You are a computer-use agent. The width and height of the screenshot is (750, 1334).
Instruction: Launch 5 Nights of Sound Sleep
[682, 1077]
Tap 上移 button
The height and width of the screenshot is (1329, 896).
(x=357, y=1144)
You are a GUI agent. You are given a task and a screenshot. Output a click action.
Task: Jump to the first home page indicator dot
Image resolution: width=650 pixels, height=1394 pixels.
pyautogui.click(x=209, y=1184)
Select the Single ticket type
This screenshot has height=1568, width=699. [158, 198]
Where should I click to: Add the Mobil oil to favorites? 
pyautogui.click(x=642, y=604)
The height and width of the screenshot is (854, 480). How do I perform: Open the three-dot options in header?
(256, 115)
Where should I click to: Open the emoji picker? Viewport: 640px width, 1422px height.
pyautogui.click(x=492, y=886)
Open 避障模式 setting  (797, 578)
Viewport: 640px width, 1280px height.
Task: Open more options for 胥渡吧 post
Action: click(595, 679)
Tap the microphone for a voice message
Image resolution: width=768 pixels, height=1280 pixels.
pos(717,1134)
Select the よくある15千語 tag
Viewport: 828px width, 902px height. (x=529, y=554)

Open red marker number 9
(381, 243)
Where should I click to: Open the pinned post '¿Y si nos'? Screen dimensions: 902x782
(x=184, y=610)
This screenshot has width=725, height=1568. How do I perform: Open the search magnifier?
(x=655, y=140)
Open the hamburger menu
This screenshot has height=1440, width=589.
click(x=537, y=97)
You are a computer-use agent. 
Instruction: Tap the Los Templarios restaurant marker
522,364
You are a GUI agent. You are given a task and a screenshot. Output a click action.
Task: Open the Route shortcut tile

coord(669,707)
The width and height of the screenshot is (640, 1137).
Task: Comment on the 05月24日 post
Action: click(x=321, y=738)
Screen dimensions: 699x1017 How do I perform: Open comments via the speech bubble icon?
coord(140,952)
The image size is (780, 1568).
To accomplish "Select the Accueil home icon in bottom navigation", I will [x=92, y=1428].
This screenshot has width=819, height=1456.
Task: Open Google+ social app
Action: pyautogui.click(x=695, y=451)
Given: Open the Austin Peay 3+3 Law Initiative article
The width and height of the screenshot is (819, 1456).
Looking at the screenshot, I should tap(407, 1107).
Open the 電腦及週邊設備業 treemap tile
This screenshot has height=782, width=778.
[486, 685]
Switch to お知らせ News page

☆ ☆ ☆ ☆ ☆ ☆ ☆

# WHAT IS ASKED
Recast every line of the records above as a JSON list of strings, one string per line, leaving out blank lines.

# TASK ANSWER
[
  "You are a computer-use agent. The width and height of the screenshot is (750, 1334).",
  "Instruction: Launch 5 Nights of Sound Sleep",
  "[682, 1077]",
  "Tap 上移 button",
  "The height and width of the screenshot is (1329, 896).",
  "(x=357, y=1144)",
  "You are a GUI agent. You are given a task and a screenshot. Output a click action.",
  "Task: Jump to the first home page indicator dot",
  "Image resolution: width=650 pixels, height=1394 pixels.",
  "pyautogui.click(x=209, y=1184)",
  "Select the Single ticket type",
  "This screenshot has height=1568, width=699. [158, 198]",
  "Where should I click to: Add the Mobil oil to favorites? ",
  "pyautogui.click(x=642, y=604)",
  "The height and width of the screenshot is (854, 480). How do I perform: Open the three-dot options in header?",
  "(256, 115)",
  "Where should I click to: Open the emoji picker? Viewport: 640px width, 1422px height.",
  "pyautogui.click(x=492, y=886)",
  "Open 避障模式 setting  (797, 578)",
  "Viewport: 640px width, 1280px height.",
  "Task: Open more options for 胥渡吧 post",
  "Action: click(595, 679)",
  "Tap the microphone for a voice message",
  "Image resolution: width=768 pixels, height=1280 pixels.",
  "pos(717,1134)",
  "Select the よくある15千語 tag",
  "Viewport: 828px width, 902px height. (x=529, y=554)",
  "Open red marker number 9",
  "(381, 243)",
  "Where should I click to: Open the pinned post '¿Y si nos'? Screen dimensions: 902x782",
  "(x=184, y=610)",
  "This screenshot has width=725, height=1568. How do I perform: Open the search magnifier?",
  "(x=655, y=140)",
  "Open the hamburger menu",
  "This screenshot has height=1440, width=589.",
  "click(x=537, y=97)",
  "You are a computer-use agent. ",
  "Instruction: Tap the Los Templarios restaurant marker",
  "522,364",
  "You are a GUI agent. You are given a task and a screenshot. Output a click action.",
  "Task: Open the Route shortcut tile",
  "coord(669,707)",
  "The width and height of the screenshot is (640, 1137).",
  "Task: Comment on the 05月24日 post",
  "Action: click(x=321, y=738)",
  "Screen dimensions: 699x1017 How do I perform: Open comments via the speech bubble icon?",
  "coord(140,952)",
  "The image size is (780, 1568).",
  "To accomplish \"Select the Accueil home icon in bottom navigation\", I will [x=92, y=1428].",
  "This screenshot has width=819, height=1456.",
  "Task: Open Google+ social app",
  "Action: pyautogui.click(x=695, y=451)",
  "Given: Open the Austin Peay 3+3 Law Initiative article",
  "The width and height of the screenshot is (819, 1456).",
  "Looking at the screenshot, I should tap(407, 1107).",
  "Open the 電腦及週邊設備業 treemap tile",
  "This screenshot has height=782, width=778.",
  "[486, 685]",
  "Switch to お知らせ News page"
]